[SET PROBLEM]: Transcribe the forum thread below about Canon's 7D series in full, word for word.

** start of SELECTION **

Given how well uncropped APS-C video and/or high framerate APS-C sports cameras would sell though, Id be surprised and vote for RF-S or whatever acronym results, unless massive breakthroughs are happening somewhere in cost/framerate whatever.


----------



## blackcoffee17 (May 30, 2019)

For me it's amazing how Canon is just dropping the wildlife market where they were the leader for so long and the first choice for most photographers. 
They still have amazing lenses but no bodies i would buy. Outdated, 5 year old 7DII, 6fps 5D4 or a very expensive 1Dx. Even in the lens department they don't have anything affordable above 400mm.


----------



## docsmith (May 30, 2019)

Thinking on this a bit more. Most on this forum have maintained Canon will continue to make cameras that sell. Most also seem to think the 7D series has sold well and were/are "popular." 

So, if this rumor is correct, why the shift in thinking from Canon? On the positive side, Canon thinks they have something that will capture the 7D market better than a 7D, so there is no sense in releasing this new 7D beater and a new 7D. I like that idea. On the negative side, maybe the 7D did not, or is not projected too, sell comparatively well enough to survive in a contracting market.

I am thinking it is actually the former, if Canon is getting rid of the 7D series, they have something better that they will be releasing.

** end of SELECTION **
** start of DATA SEGMENT **

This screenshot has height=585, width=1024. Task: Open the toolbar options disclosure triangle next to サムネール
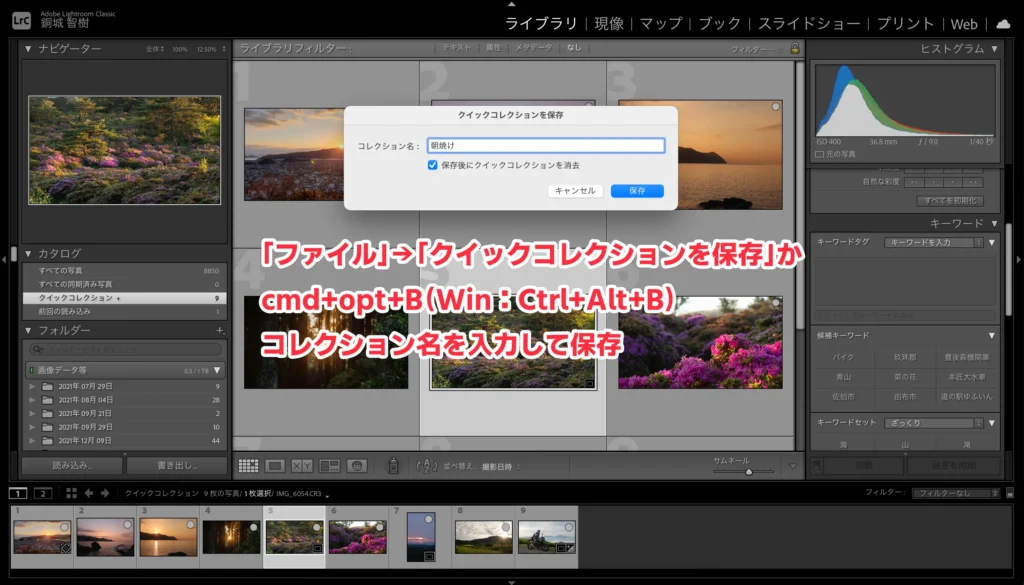coord(792,464)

** end of DATA SEGMENT **

[ANSWER TO THE EXERCISE]:
Given how well uncropped APS-C video and/or high framerate APS-C sports cameras would sell though, Id be surprised and vote for RF-S or whatever acronym results, unless massive breakthroughs are happening somewhere in cost/framerate whatever.


----------



## blackcoffee17 (May 30, 2019)

For me it's amazing how Canon is just dropping the wildlife market where they were the leader for so long and the first choice for most photographers. 
They still have amazing lenses but no bodies i would buy. Outdated, 5 year old 7DII, 6fps 5D4 or a very expensive 1Dx. Even in the lens department they don't have anything affordable above 400mm.


----------



## docsmith (May 30, 2019)

Thinking on this a bit more. Most on this forum have maintained Canon will continue to make cameras that sell. Most also seem to think the 7D series has sold well and were/are "popular." 

So, if this rumor is correct, why the shift in thinking from Canon? On the positive side, Canon thinks they have something that will capture the 7D market better than a 7D, so there is no sense in releasing this new 7D beater and a new 7D. I like that idea. On the negative side, maybe the 7D did not, or is not projected too, sell comparatively well enough to survive in a contracting market.

I am thinking it is actually the former, if Canon is getting rid of the 7D series, they have something better that they will be releasing.